For consistent performance of an integrated circuit, the electrical characteristics of semiconductor devices need to be consistent. Thus, controllable aspects of the variations in the electrical characteristics need to be controlled more tightly. One of the mechanisms of inducing variations in device characteristics in a semiconductor-on-insulator (SOI) substrate is diffusion of dopants (B, Ga, In, P, As, Sb. etc.) over time through isolations through the buried oxide layer in the SOI substrate. The diffusion of dopants may occur vertically or laterally through the buried oxide layer. The dopants may eventually diffuse into semiconductor devices located in the top semiconductor layer and cause shifts in device characteristics such as the threshold voltage (Vt) of a transistor. Another negative impact to device characteristics is loss of dopants from source and drain extension regions and deep source and drain regions into the buried insulator layer, which causes an increase in source resistance and/or drain resistance.
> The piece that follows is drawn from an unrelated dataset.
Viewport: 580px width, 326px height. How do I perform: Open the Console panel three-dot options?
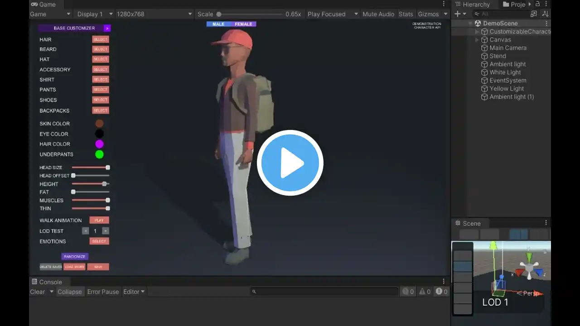pos(444,282)
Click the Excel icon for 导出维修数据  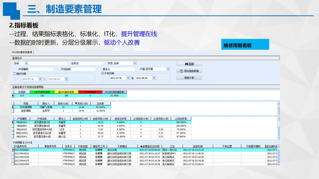181,71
As scaling of semiconductor devices continues, the thickness of the top semiconductor layer decreases, making control of dopant diffusion to the buried insulator layer more critical. While thermal processing techniques, such as a laser anneal or a flash anneal, have been proposed to reduce diffusion of the dopant atoms in SOI devices, such techniques tend to significantly increase complexity of a semiconductor processing flow. Further, some processing steps, such as activation of dopants introduced into a polysilicon gate by on implantation, requires a high temperature thermal processing step that for dopant activation that invariably induces diffusion of dopants. Such processing steps make it difficult to provide an integration scheme that avoids diffusion of dopants introduced into the semiconductor devices during well level ion implantation steps, i.e., ion implantations steps prior to formation of a gate stack. For example, in semiconductor devices formed on an ultra-thin semiconductor-on-insulator (UTSOI) substrate having a 18 nm thick top semiconductor layer, increase in source and drain resistance that degrades the drive current of a p-type field effect transistor by more than 30% due to loss of boron atoms from the source and drain extension regions has been observed. In an n-type field effect transistor which employs a portion of a top semiconductor layer having a thickness of about 13 nm, loss of arsenic atoms from the source and drain regions may also cause degradation of device performance. Similar problems exist for dopant atoms introduced into a semiconductor device during halo ion implantations, since loss of dopant ions from the halo regions introduces negative impacts and device parameter variations.
In view of the above, there exists a need for a semiconductor structure providing beneficial effects of semiconductor-on-insulator substrate, while concurrently preventing diffusion of dopants into or out of a buried insulator layer, and methods of manufacturing the same without significantly increasing process complexity or cost.